5º espacio intercostal izquierdo. Pulsos periféricos presentes y sincrónicos, área de
submadidez normal. Ruidos cardiacos rítmicos y conservados no soplo ni galopes.

SISTEMA DIGESTIVO: Boca cerrada sin alteraciones, boca abierta lengua húmeda de buena
coloración, orofaringe normal, amígdalas visibles de buena coloración. Abdomen plano, no
cicatrices ni tumoraciones visibles, blando, deprimible, doloroso a la palpación superficial y
profunda en fosa iliaca derecha no viceromegalias. Signos de Rosving +, Mc Burney +, Psos +,
Blumberg +, ruidos hidroaerios disminuido, sonoridad abdominal conservada.

SISTEMA GENITOURINARIO: No se evidencia tumoraciones, riñones no palpables ni


peloteables, puño percusión -, no se ausculta soplo renales.

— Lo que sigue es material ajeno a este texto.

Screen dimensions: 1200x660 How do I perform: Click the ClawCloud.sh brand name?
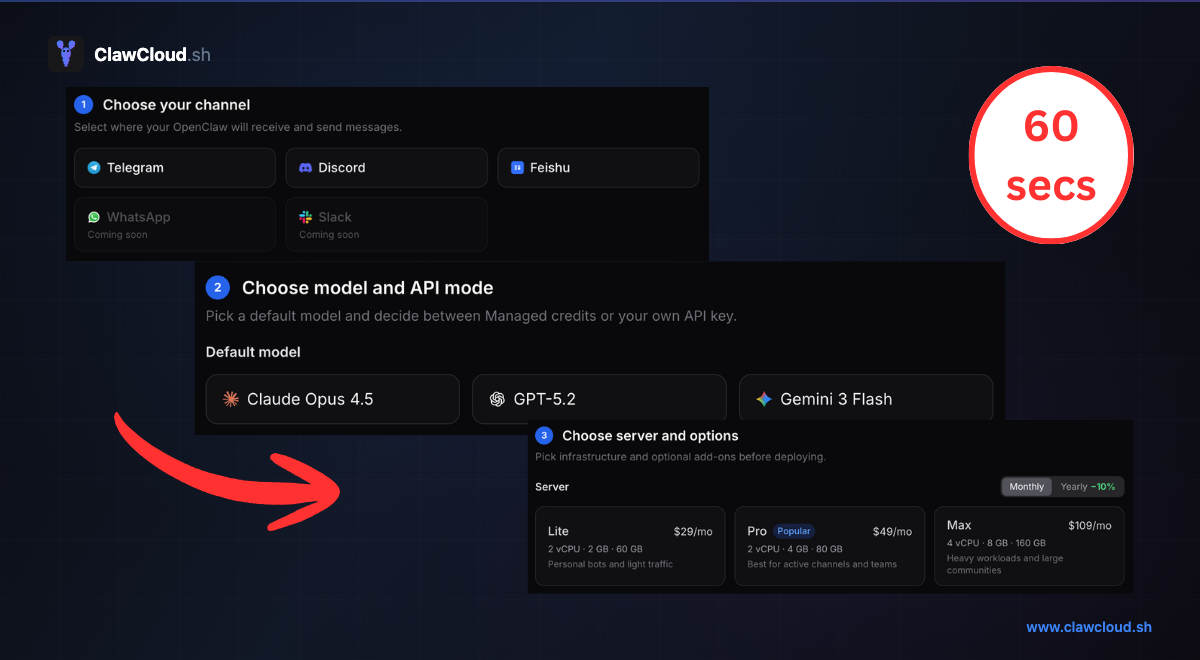tap(152, 55)
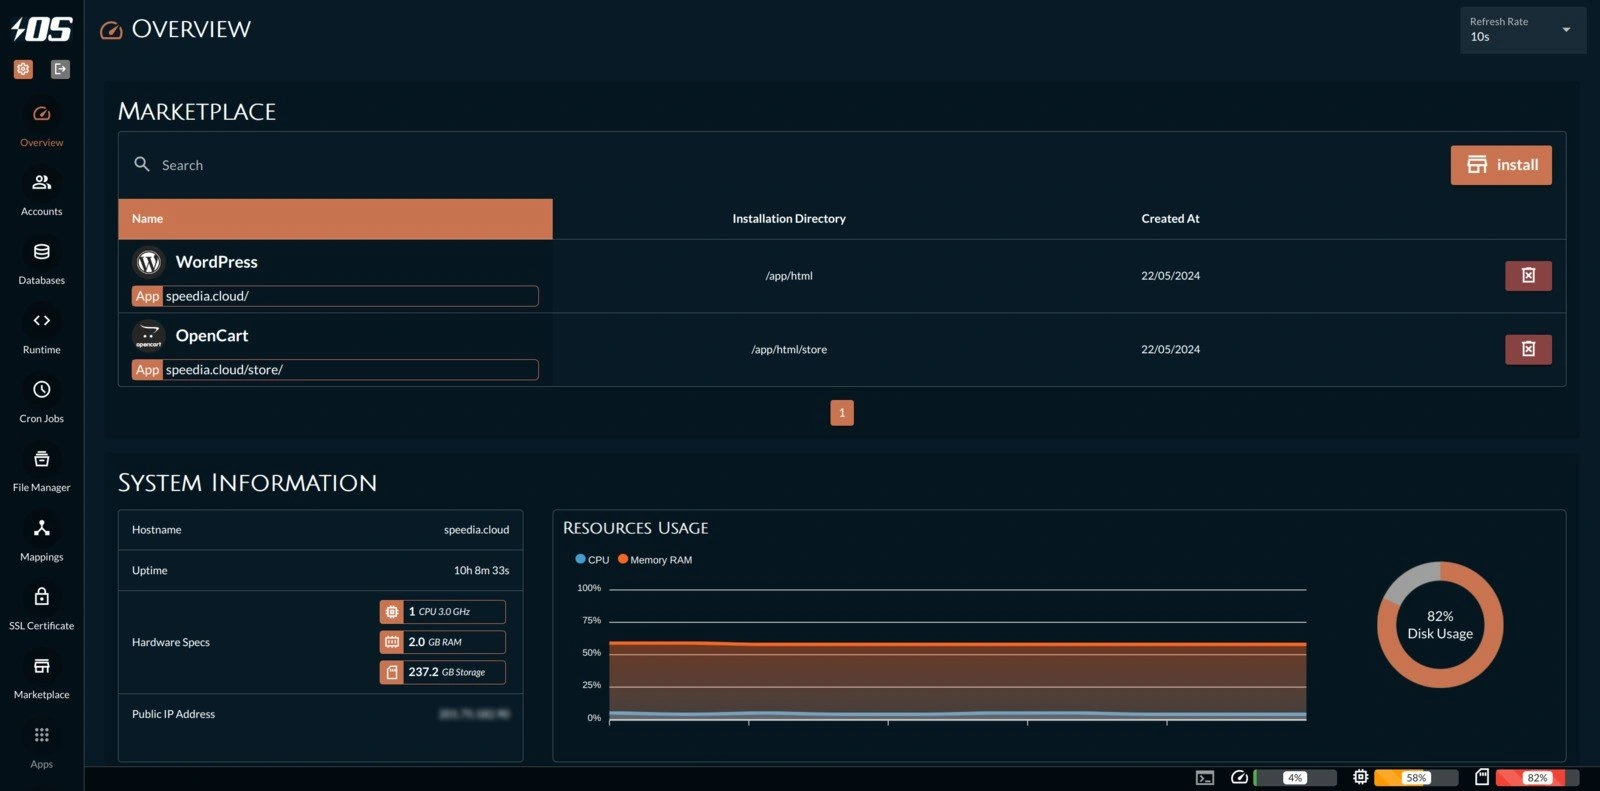Click the logout icon in the sidebar
This screenshot has height=791, width=1600.
60,69
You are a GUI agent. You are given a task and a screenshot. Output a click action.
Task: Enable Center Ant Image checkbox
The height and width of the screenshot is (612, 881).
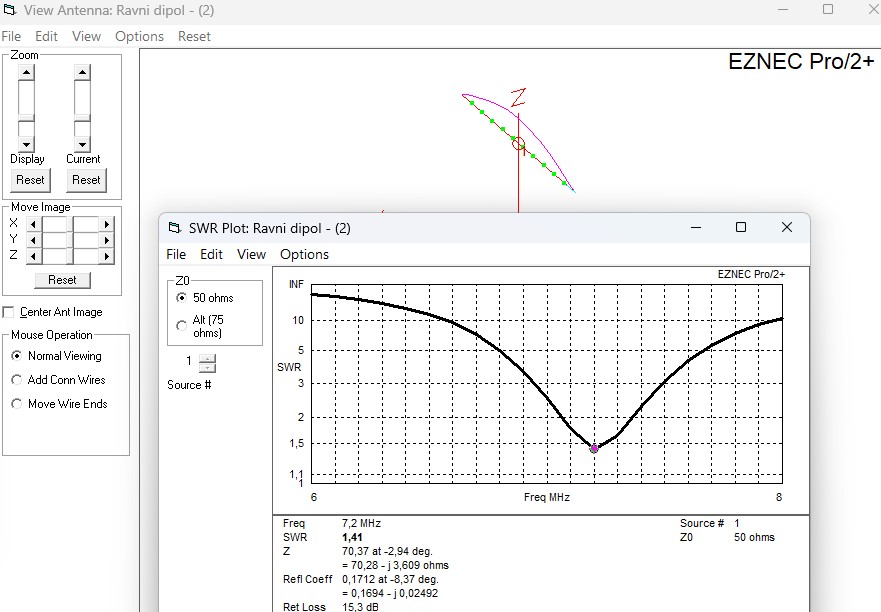(x=8, y=312)
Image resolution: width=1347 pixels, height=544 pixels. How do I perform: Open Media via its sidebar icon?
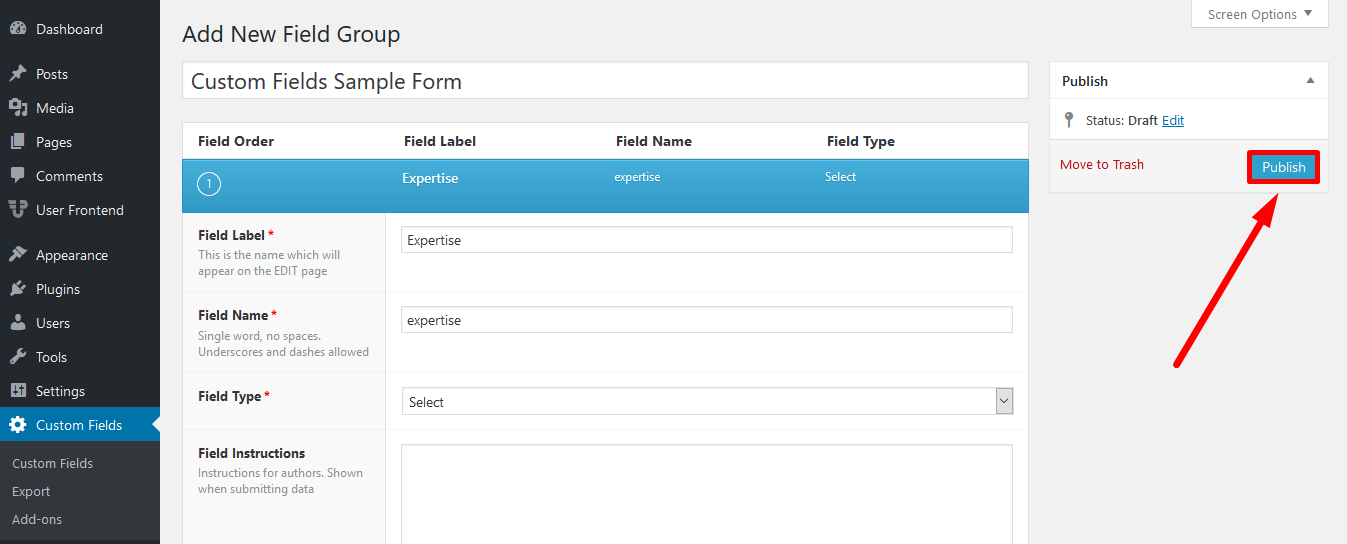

Genitales no evaluable

SISTEMA HEMOLINFOPOYETICO: No se evidencia hematomas, palidez cutánea ni petequia.


Bazo no palpable ni percutible, no adenopatías, percusión ósea no dolorosa.

SISTEMA ENDOCRINOMETABOLICO: No se evidencia exoftalmia ni bocio tiroideo, tiroides no


visibles ni palpables no tumoraciones. Páncreas no doloroso ni palpable.

SISTEMA NERVIOSO: Paciente consciente, orientado en tiempo espacio y persona, lenguaje


claro y coherente, facie y marcha no característico de patología neurológica. Taxia: estática y
dinámica conservada, fuerza muscular: conservada 5/5, esfera meníngea: no rigidez de nuca,
maniobra de kerning -, reflejos osteotendinosos: presentes y conservados, sensibilidad:
superficial, térmica, táctil y dolorosa conservada.
RESUMEN DE INGRESO

Se trata de paciente femenino, 17 años de edad natural de San Francisco de Apure,


procedente de la localidad quien refiere inicio de enfermedad actual hace aproximadamente 6
días previos a su ingreso cuando presenta dolor localizado en región epigástrica de aparición
brusca con irradiación a fosa iliaca derecha tipo cólico de fuerte intensidad no atenuado con
analgésico, concomitantemente náuseas y vómitos, sin exarcebantes. Motivo por el cual acude
a clínica privada donde le indican estudios imaginologico y es refiere a este centro médico para
resolución quirúrgica.

EXAMEN FUNCIONAL: Paciente refiere pérdida de apetito desde el inicio de la enfermedad


actual, infección de orina diagnosticada hace 8 días tratada con ciprofloxacina tabletas de
500mg cada 12 horas, limitación funcional, vómito y nauseas.

Se evalúa paciente en regulares condiciones generales, eupneico, afebril, hidratada llenado


capilar menor de 3 segundos, FC: 89 LPM FR: 19 RPM TA: 110/70 MMHG.

Cardiopulmonar: Tórax simétrico normoexpansible, ruidos respiratorios presentes en ambos


campos pulmonares no se ausculta estertores. Ruidos cardiacos rítmicos y conservados no
soplo ni galopes, latido de la punta no visible ni palpable en el 5º espacio intercostal izquierdo.

Abdomen: Abdomen plano, blando, deprimible, doloroso a la palpación superficial y profunda


en fosa iliaca derecha no viceromegalias. Signos de Rosving +, Mc Burney +, Psos +, Blumberg
+, ruidos hidroaerios disminuido.

Extremidades: Eutróficas sin edemas.

Neurológico: Conservado.
ORDENS MÉDICA

1- Hospitalizar en servicio de cirugía


2- Dieta absoluta
3- Colocación de sonda de Foley
4- Hp 2000cc solución 0.9% a razón de 21 gotas x minutos OD
5- Amikacina 500mg VEV cada 12h diluido
6- Metronidazol 500mg VEV cada 8h
7- Omeprazol 40mg VEV OD / Ranitidina 50mg VEV OD
8- Diclofenac 75mg VEV cada 8h/ Profenid 100mg VEV cada 8h diluido
9- Irtopan 10mg VEV SOS nauseas / vómitos
10- Dipirona 1g VEV cada 6h
11- Laboratorio: hematología completa, general de orina, ecosonograma.